*SUPPLIED TEXT*.
TAPoR: Tools, Architectures, and Techniques I

Fifteen years ago, the chief complaint among those engaged in computer-assisted text analysis was that there weren't enough texts. At about the same time, a number of institutional efforts arose that sought to address the need for increased access to scholarly resources and additional means of preservation. The early nineties saw the coming of age of a number of older digital archives such as the Oxford Text Archive (1976), the ARTFL Project (University of Chicago, 1981), and The Perseus Digital Library (Tufts University, 1987) as well as the creation of newer archives like the Wittgenstein Archives (University of Bergen, 1990), the Electronic Text Center (University of Virginia, 1992), and the Women Writers Project (Brown University, 1993). All of these projects (and there are many more we might mention) have been, by any measure, enormously successful. They all provide an unprecedented level of access to digital materials, and all are guided by sound editorial and technical principles aimed at increasing and sustaining their longevity.

For all their success, most of these initiatives were built with an acute awareness that the real power of the collections lay in the future. They all made an attempt to adhere to open standards that would ensure not only that the content of the text would endure, but that what we might call its "procedural tractability" would also endure. Despite that--perhaps because of that--nearly all of the large full-text archives are broad but shallow. You can see much, but in the end, you can't do much other than search the collection. This is perhaps as it should be, and from a practical standpoint, it is perhaps as it must be. The technical demands of encoded full-text archives are substantial and do not leave much room for additional efforts at creating computational methods of text analysis and visualization. Text archive maintainers have their hands full, and must continue to maintain the unprecedented level of access and efficient retrieval for which the more prominent efforts are justly famous.

*SUPPLIED MATERIAL*.
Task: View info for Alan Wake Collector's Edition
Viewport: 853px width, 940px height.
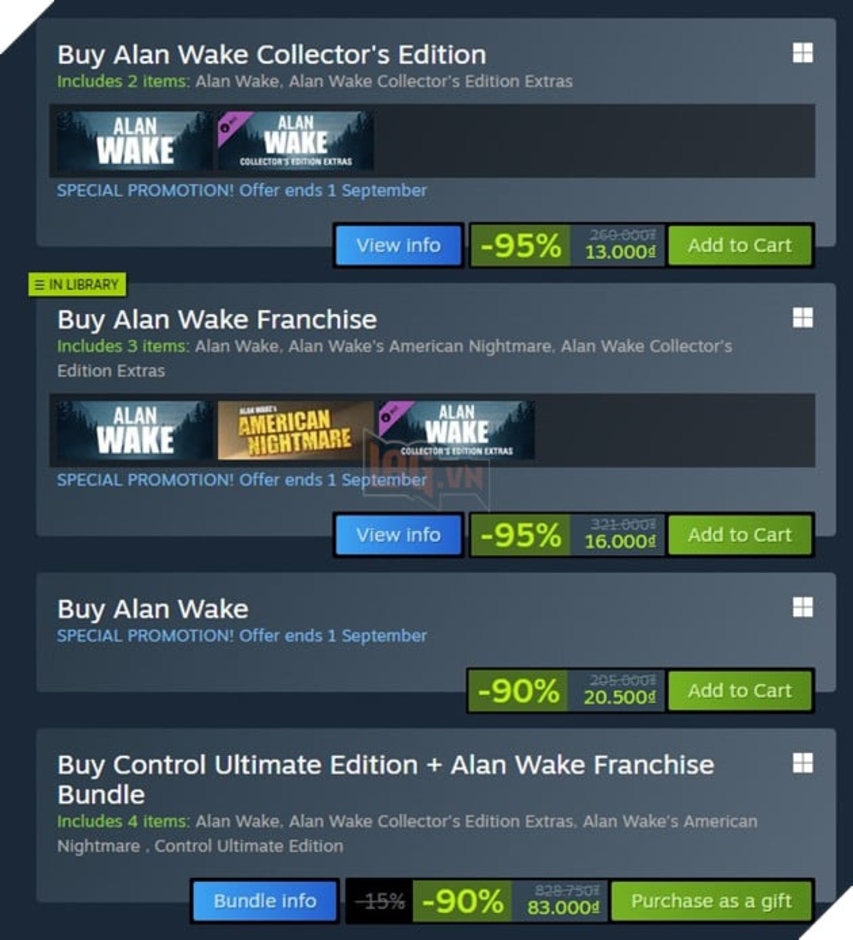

*GOAL OF THE EXERCISE*.
Translate this sentence from the TAPoR text above into Spanish: "They all provide an unprecedented level of access to digital materials, and all are guided by sound editorial and technical principles aimed at increasing and sustaining their longevity."

*EXERCISE RESULT*.
Todos ellos ofrecen un nivel de acceso sin precedentes a materiales digitales, y todos se rigen por principios editoriales y técnicos sólidos orientados a aumentar y mantener su longevidad.